*Aim of the exercise*
Take the lines from the beginning of the data below through the line holding "Task: Open the person" and return exactly those.

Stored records

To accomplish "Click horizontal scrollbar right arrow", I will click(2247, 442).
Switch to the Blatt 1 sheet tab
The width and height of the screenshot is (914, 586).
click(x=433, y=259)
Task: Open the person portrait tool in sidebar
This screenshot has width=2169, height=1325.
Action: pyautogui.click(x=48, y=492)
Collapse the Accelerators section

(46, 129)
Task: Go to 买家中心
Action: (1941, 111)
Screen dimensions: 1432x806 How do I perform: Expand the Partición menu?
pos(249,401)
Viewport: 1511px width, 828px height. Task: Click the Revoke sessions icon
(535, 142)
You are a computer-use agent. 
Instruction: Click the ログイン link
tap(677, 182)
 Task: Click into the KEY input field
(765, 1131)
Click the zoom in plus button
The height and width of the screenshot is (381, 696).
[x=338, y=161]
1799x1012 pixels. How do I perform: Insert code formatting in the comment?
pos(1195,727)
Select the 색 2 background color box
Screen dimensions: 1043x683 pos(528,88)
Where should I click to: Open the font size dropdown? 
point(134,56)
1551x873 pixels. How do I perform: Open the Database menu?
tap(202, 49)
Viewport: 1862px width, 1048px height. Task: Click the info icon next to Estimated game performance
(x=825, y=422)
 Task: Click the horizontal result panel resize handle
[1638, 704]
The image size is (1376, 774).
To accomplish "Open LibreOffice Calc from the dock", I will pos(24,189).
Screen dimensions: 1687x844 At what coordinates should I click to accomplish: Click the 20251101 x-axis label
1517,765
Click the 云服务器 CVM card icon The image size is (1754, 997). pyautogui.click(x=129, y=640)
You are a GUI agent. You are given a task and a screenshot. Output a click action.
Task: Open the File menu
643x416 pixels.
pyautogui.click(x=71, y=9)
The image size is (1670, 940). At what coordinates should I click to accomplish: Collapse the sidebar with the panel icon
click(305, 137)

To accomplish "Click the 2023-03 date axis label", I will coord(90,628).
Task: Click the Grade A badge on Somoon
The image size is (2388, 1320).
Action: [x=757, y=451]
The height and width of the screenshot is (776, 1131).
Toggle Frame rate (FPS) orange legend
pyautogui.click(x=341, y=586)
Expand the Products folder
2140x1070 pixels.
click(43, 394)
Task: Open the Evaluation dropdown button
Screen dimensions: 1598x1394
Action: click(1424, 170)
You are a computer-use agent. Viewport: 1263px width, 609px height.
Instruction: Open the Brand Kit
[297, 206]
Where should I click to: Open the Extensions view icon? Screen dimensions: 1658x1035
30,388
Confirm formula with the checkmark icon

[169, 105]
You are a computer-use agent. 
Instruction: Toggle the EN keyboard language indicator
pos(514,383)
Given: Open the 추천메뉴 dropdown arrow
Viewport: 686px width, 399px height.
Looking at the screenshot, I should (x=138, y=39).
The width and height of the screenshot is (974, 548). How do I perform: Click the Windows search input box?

*Answer to this exercise*
To accomplish "Click horizontal scrollbar right arrow", I will click(2247, 442).
Switch to the Blatt 1 sheet tab
The width and height of the screenshot is (914, 586).
click(x=433, y=259)
Task: Open the person portrait tool in sidebar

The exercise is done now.